Bankruptcy Tax, Discharging IRS Taxes
We Help Clients Discharge Tax Debts in Bankruptcy
Taxpayers are often under the mistaken belief that their tax liabilities are not dischargeable in bankruptcy. Taxes can be discharged in bankruptcy.
Generally, older Federal income tax debts are dischargeable in bankruptcy. By “older” we are referring to tax debts more than three years old and for which the tax return, if one was to be filed, was filed more than 240 days prior to filing the bankruptcy petition.
Discharging taxes in bankruptcy may not be the only benefit of filing bankruptcy. Other benefits can include:
1. Stopping the IRS collection efforts. Filing a bankruptcy petition typically stops the IRS’s collections activities. Therefore, bankruptcy may be a viable option to prevent the IRS from levying on wages or other assets.
2. Discharging some IRS tax penalties in bankruptcy.
3. Stopping the accrual of interest on unpaid tax debts during the bankruptcy proceeding.
These are just a few examples.
If the tax debt and penalties are not dischargeable in bankruptcy, then it is still possible that the tax debt and penalties can be restructured in bankruptcy. The bankruptcy payment plan may be better than the alternative payment plan afforded by the IRS.
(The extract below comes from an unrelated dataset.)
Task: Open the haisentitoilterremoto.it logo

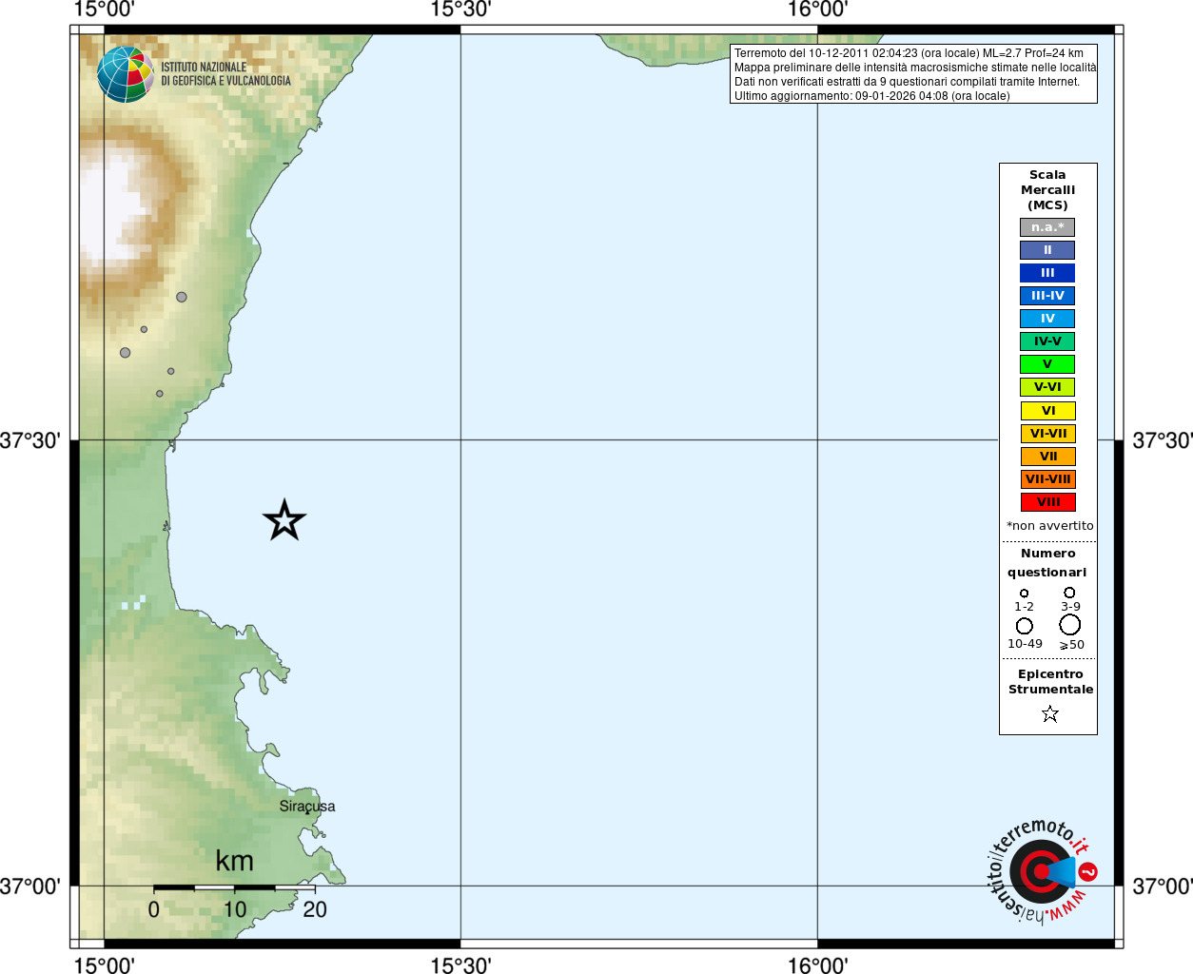Action: click(x=1041, y=871)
There are also several disadvantages to filing bankruptcy that must be considered, however. One such disadvantage is that the IRS’s liens may survive the bankruptcy process. This can be problematic if there are assets that are excluded from the bankruptcy (such as retirement accounts) rather than exempt assets (such as personal residences, etc.). The lien will continue to attach to the excluded (not exempt) assets even though the taxpayer’s personal liability for the unpaid tax debts is discharged in bankruptcy.
The IRS’s post-bankruptcy collections activities can also be problematic. To the extent that all of the tax debt is not discharged in bankruptcy, the IRS may view the taxpayer (who now has fewer debts) as being in a better position to pay the IRS.
The bankruptcy tax laws are constantly changing. An experienced tax attorney who follows this area of law can help you determine if bankruptcy is a viable option for resolving your tax debt.